Rich getting richer
Firstly we can reveal that the millionaire/billionaire accountants in the economia Top 100 are getting much richer in this, the fourth annual list. Combined, our 100 are worth a staggering £43.2bn, up from £30.3bn last year (a 42.5% increase). This year we have 14 billionaires against just eight last year. Our top 10 are worth £20.72bn, up over £5bn on last year’s £15.68bn, a cool 32.1% rise in a year. Our bottom line has risen from £40m to £60m and we have 18 new entries this year over the UK and Ireland, led by Sunil Vaswani, who with his family is worth £1.972bn.
The number of chartered accountants has risen slightly from 40 in 2016 to 41. As with the complete Sunday Times Rich List, the overwhelming majority of the entrants are male. Only two women make the top 100, although one of them does make it into the top five. It is also a very meritocratic list, with 86 of the 100 founding their own businesses, slightly down on last year, but still a higher proportion than the 75% in the Sunday Times Rich List.
These are just the statistics.

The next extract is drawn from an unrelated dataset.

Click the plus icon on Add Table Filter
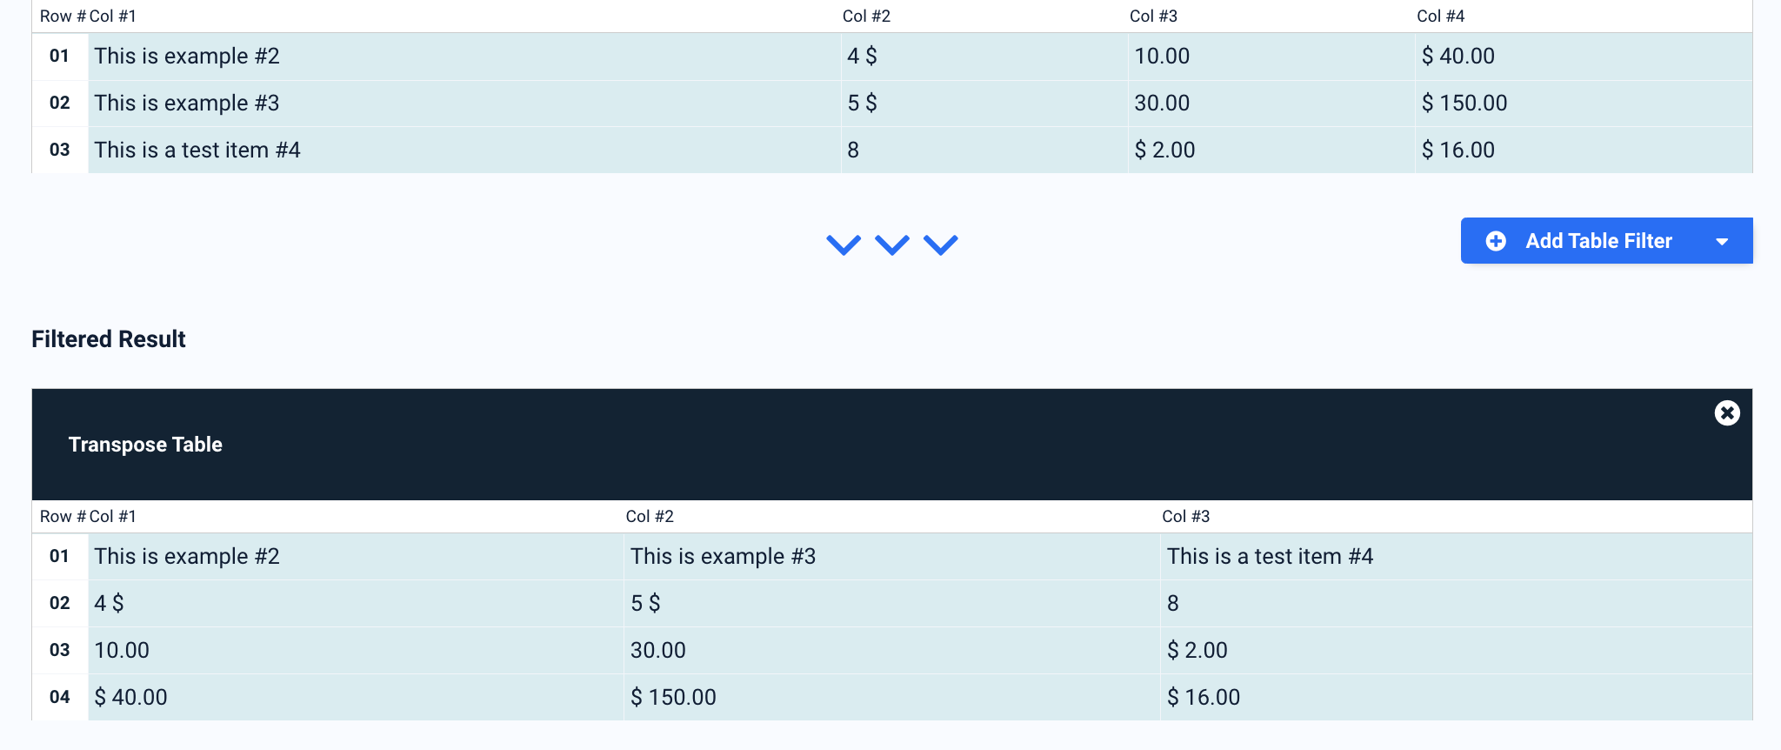point(1496,241)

So who made the top 100? The list will be published, in full, throughout this week on our website and through our social media channels, with the top ten revealed on Friday.
Compiled by Philip Beresford since 1989, The Sunday Times Rich List has been described as an important part of social history and the data continues to prove compelling reading – after all, people like to read about other people’s money. economia asked Beresford to apply his tried and tested formula on the accountancy profession and he created the Accountancy Rich List, detailing the 100 wealthiest accountants around the world.
In the September 2014 issue of the magazine, economia focused on 10 successful and philanthropic accountants from the list who had used their wealth to contribute more widely to the economy in terms of creating wealth, jobs and a strong community spirit.
Beresford has included only those who trained as an accountant or have an accountancy qualification. To qualify, the 100 have also had to build up businesses or hold stakes in businesses worth £30m or more. Stakes in quoted companies were valued as at the end of June 2017 and Beresford also took note of share sales and dividends.
Private companies were valued on the basis of the valuations pertaining to the nearest quoted company. If no such direct comparison was available, he valued the private company by a multiple of the sector average price/earnings ration as quoted in the Financial Times at the end of June 2016.
The sale prices achieved for companies were taken from reports in the quality financial press and these were used, less a notional tax charge. Also, if a company was reported to be for sale with a price tag attached in the quality press, that figure was used.
Every effort has been made to avoid any personal information about the 100 and the list concentrates solely on their business acumen, how they built a business, what it did and occasional quotes from the 100 about their experience in business. No one has had any access at all to any personal financial data such as bank accounts in the compilation of the list.